GOAL OF THE EXERCISE:
In your reply, reproduce the lines from the first one below to the line containing "Given: Open the 请选择模式 schema dropdown", inclusive, exactly as they stand.

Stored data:
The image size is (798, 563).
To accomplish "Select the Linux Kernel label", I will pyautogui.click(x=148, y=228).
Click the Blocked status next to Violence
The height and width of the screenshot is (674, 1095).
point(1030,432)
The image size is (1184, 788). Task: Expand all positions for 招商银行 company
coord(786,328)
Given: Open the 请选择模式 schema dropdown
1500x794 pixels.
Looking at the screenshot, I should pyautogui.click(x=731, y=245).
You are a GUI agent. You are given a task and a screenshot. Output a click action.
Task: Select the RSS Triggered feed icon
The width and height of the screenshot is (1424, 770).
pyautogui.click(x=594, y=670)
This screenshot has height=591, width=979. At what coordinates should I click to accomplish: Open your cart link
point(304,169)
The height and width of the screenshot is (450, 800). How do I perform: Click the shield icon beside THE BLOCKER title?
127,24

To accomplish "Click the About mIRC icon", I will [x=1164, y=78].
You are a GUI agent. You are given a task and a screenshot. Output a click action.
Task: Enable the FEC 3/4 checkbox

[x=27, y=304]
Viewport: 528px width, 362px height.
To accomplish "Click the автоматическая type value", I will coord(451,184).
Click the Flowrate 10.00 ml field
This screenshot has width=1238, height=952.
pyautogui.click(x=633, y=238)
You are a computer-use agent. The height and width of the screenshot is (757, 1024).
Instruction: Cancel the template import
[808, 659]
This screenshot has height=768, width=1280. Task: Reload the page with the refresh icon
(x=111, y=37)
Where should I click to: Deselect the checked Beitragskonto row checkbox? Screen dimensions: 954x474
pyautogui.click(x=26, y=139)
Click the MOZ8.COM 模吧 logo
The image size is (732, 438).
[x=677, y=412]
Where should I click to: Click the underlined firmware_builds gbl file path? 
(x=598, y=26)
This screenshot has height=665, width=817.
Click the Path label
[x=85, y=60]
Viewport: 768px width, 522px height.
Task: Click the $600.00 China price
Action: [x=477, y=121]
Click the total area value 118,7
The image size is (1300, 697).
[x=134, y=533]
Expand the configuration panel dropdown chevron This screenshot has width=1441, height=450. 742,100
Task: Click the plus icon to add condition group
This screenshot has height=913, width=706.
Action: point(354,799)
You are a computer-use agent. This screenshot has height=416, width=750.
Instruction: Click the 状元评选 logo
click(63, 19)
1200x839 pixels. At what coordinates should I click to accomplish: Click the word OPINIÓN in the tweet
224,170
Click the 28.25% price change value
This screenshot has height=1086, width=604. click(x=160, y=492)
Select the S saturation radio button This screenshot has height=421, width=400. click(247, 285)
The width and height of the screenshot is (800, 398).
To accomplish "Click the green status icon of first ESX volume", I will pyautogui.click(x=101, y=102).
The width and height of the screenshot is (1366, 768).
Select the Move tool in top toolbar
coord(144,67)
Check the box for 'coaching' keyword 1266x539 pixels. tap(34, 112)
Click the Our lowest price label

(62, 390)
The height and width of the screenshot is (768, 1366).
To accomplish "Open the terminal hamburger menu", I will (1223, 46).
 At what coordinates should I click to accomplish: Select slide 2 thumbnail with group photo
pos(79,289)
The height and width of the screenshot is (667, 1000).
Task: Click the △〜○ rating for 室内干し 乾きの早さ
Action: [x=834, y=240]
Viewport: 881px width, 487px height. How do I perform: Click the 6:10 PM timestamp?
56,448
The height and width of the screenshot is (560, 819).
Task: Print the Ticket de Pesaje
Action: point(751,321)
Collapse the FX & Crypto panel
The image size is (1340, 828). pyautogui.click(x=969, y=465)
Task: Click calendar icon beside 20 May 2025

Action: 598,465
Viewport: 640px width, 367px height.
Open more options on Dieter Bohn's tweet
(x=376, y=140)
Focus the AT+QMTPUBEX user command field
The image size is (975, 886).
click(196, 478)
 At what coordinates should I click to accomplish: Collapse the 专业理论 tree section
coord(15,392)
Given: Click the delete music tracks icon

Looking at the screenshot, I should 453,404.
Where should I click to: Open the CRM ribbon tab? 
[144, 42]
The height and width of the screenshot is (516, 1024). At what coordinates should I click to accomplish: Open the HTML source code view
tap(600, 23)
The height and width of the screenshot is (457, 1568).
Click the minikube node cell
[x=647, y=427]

RESPONSE FOR THIS EXERCISE:
The image size is (798, 563).
To accomplish "Select the Linux Kernel label", I will pyautogui.click(x=148, y=228).
Click the Blocked status next to Violence
The height and width of the screenshot is (674, 1095).
point(1030,432)
The image size is (1184, 788). Task: Expand all positions for 招商银行 company
coord(786,328)
Given: Open the 请选择模式 schema dropdown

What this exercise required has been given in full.